Look through the entries below and extract exactly the lines from the one containing "This screenshot has width=1841, height=886." through the one containing "Task: Select the Rotate tool", ends included.
*** DATA FOR THIS EXERCISE Section Begins ***
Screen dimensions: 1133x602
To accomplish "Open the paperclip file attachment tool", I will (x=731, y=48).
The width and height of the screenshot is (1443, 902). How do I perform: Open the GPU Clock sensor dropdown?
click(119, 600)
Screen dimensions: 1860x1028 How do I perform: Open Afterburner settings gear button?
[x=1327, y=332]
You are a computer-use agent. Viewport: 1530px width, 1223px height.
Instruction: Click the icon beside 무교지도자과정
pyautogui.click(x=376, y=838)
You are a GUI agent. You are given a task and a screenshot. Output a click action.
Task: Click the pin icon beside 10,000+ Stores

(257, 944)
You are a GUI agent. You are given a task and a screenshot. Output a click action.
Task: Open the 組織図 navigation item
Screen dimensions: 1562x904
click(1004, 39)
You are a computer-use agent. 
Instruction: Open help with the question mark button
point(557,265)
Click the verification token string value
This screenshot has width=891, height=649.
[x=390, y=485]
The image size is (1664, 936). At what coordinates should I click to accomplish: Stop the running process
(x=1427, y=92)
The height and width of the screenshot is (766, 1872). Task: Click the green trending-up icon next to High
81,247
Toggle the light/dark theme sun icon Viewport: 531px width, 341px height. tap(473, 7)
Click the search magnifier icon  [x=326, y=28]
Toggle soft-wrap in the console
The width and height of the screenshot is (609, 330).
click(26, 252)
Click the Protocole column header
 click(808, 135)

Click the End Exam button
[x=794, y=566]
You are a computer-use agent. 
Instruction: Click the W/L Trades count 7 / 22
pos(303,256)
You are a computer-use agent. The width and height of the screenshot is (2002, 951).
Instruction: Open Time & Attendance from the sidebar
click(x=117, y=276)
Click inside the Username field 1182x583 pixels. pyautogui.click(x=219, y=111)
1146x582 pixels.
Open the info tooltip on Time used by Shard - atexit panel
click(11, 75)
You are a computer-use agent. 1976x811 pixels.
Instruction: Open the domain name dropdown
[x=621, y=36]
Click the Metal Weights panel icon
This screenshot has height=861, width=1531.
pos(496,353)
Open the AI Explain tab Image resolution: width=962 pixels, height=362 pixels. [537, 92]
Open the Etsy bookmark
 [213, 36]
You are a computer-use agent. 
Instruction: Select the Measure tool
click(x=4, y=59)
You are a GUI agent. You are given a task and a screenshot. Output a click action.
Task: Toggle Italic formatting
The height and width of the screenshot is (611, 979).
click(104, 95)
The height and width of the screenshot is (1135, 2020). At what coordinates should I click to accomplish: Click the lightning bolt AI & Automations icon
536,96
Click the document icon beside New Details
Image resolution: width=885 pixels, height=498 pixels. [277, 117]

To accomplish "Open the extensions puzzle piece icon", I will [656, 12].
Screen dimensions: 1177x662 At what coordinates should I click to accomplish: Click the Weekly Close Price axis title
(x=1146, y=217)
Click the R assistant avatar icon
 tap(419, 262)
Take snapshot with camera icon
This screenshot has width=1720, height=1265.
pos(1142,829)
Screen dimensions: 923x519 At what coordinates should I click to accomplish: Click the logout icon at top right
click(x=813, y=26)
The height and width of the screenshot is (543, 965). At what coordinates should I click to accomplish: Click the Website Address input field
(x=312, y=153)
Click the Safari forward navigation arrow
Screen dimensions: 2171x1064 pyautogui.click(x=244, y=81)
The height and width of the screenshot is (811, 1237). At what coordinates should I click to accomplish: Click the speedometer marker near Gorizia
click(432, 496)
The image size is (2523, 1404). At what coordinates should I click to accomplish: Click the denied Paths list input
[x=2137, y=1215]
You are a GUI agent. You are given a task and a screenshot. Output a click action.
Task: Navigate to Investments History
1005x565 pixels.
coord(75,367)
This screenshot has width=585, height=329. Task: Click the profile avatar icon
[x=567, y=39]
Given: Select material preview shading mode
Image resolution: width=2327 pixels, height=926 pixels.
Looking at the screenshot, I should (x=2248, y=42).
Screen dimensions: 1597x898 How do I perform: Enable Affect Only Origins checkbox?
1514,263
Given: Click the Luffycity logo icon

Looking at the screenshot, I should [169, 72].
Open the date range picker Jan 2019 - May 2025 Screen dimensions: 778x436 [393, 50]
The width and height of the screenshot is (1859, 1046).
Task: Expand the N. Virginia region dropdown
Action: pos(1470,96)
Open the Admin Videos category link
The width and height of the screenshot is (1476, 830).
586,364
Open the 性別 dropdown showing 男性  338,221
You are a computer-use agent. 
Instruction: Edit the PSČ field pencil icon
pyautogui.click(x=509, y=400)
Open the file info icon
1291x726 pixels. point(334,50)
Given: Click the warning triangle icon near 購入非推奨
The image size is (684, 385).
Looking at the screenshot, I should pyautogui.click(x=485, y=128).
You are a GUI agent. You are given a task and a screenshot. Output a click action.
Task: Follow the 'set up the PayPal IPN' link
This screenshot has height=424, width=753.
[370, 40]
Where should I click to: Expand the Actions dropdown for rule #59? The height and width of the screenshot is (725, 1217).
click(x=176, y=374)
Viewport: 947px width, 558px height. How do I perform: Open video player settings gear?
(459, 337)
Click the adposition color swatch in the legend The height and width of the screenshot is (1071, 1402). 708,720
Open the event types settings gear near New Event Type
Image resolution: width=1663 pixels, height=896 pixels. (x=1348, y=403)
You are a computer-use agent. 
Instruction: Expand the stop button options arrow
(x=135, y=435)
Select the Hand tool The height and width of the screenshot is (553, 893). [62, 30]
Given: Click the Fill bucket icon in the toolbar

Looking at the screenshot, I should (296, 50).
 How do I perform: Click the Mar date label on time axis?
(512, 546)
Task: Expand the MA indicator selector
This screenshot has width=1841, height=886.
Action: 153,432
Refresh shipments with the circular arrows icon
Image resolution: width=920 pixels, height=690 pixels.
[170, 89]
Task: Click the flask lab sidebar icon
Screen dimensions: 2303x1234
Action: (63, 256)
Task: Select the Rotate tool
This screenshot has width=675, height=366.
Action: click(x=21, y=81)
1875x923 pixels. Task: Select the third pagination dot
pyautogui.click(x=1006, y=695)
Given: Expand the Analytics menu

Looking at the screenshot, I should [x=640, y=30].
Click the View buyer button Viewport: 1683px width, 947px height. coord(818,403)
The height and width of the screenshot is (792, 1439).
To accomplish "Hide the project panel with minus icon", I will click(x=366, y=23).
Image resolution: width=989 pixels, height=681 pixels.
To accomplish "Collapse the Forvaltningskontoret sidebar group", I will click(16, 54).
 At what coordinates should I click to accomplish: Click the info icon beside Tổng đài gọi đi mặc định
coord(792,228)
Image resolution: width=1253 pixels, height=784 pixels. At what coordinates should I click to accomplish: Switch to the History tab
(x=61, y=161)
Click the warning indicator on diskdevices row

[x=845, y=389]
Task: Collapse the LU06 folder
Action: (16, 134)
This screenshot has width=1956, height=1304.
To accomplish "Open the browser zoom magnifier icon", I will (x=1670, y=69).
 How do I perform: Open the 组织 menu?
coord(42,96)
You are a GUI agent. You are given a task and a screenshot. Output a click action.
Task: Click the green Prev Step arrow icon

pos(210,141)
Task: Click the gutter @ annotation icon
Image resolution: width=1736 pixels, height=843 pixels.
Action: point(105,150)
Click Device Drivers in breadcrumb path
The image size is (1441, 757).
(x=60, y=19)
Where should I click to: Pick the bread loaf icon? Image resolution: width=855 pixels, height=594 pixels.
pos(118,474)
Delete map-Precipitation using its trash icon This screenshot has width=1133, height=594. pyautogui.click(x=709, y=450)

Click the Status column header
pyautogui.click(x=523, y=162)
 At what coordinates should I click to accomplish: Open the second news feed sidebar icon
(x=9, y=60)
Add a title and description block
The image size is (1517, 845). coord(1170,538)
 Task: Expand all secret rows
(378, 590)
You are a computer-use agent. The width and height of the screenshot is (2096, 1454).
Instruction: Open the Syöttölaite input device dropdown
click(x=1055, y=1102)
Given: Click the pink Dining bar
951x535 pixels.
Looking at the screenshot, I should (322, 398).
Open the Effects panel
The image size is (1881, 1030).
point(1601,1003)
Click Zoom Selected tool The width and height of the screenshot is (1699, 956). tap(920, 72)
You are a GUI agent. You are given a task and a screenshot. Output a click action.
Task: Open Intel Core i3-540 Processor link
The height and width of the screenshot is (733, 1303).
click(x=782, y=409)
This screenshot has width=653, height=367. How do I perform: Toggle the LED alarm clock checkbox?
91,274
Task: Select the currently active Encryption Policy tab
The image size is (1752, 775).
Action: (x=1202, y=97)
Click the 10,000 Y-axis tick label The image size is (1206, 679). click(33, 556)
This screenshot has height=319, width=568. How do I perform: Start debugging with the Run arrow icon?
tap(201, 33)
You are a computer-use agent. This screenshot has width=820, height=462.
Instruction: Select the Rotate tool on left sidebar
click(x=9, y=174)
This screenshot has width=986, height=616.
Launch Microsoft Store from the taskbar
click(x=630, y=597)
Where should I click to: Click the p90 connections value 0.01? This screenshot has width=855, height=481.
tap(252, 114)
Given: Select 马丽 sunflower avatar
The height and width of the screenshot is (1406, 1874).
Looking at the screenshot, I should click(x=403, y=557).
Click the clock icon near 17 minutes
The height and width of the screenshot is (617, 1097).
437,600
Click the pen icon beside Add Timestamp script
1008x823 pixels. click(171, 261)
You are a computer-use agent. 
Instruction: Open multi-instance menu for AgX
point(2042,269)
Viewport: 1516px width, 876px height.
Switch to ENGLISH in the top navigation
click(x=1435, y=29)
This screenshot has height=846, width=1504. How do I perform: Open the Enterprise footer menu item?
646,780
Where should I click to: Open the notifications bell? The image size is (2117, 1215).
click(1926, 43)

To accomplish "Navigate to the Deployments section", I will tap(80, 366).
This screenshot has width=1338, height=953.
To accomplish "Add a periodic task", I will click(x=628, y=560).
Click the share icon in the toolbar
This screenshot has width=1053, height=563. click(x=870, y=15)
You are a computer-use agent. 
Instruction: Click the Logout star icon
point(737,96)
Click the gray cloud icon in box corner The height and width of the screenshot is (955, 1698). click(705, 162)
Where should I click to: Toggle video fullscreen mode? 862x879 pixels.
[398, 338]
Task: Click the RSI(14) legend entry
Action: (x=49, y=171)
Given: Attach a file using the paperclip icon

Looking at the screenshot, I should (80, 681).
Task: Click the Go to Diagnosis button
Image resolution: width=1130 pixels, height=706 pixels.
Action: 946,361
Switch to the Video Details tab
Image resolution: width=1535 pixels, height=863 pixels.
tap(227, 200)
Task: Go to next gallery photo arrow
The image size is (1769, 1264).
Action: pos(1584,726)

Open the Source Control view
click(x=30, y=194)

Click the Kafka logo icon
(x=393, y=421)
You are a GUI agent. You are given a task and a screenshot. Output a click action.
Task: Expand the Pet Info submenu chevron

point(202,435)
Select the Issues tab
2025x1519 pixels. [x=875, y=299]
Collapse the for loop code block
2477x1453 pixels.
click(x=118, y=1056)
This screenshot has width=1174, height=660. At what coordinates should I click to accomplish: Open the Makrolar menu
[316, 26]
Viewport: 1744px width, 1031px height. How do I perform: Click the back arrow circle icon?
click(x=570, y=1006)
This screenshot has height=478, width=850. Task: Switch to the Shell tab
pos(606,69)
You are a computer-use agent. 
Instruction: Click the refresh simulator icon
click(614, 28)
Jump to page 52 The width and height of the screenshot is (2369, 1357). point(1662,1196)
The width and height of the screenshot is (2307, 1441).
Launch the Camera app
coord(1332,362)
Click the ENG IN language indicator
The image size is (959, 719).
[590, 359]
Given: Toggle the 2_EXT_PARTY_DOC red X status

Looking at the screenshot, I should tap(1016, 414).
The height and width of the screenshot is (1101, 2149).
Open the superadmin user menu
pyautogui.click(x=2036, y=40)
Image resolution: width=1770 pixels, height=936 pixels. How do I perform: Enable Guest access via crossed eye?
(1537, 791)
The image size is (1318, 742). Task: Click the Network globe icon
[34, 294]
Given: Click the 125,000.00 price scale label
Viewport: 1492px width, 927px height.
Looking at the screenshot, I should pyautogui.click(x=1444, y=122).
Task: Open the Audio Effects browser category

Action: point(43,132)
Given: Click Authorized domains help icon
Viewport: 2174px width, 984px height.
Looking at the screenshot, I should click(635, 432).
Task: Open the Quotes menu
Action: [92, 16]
*** DATA FOR THIS EXERCISE Section Ends ***
▸ **EXERCISE ANSWER**
This screenshot has width=1841, height=886.
Action: 153,432
Refresh shipments with the circular arrows icon
Image resolution: width=920 pixels, height=690 pixels.
[170, 89]
Task: Click the flask lab sidebar icon
Screen dimensions: 2303x1234
Action: (63, 256)
Task: Select the Rotate tool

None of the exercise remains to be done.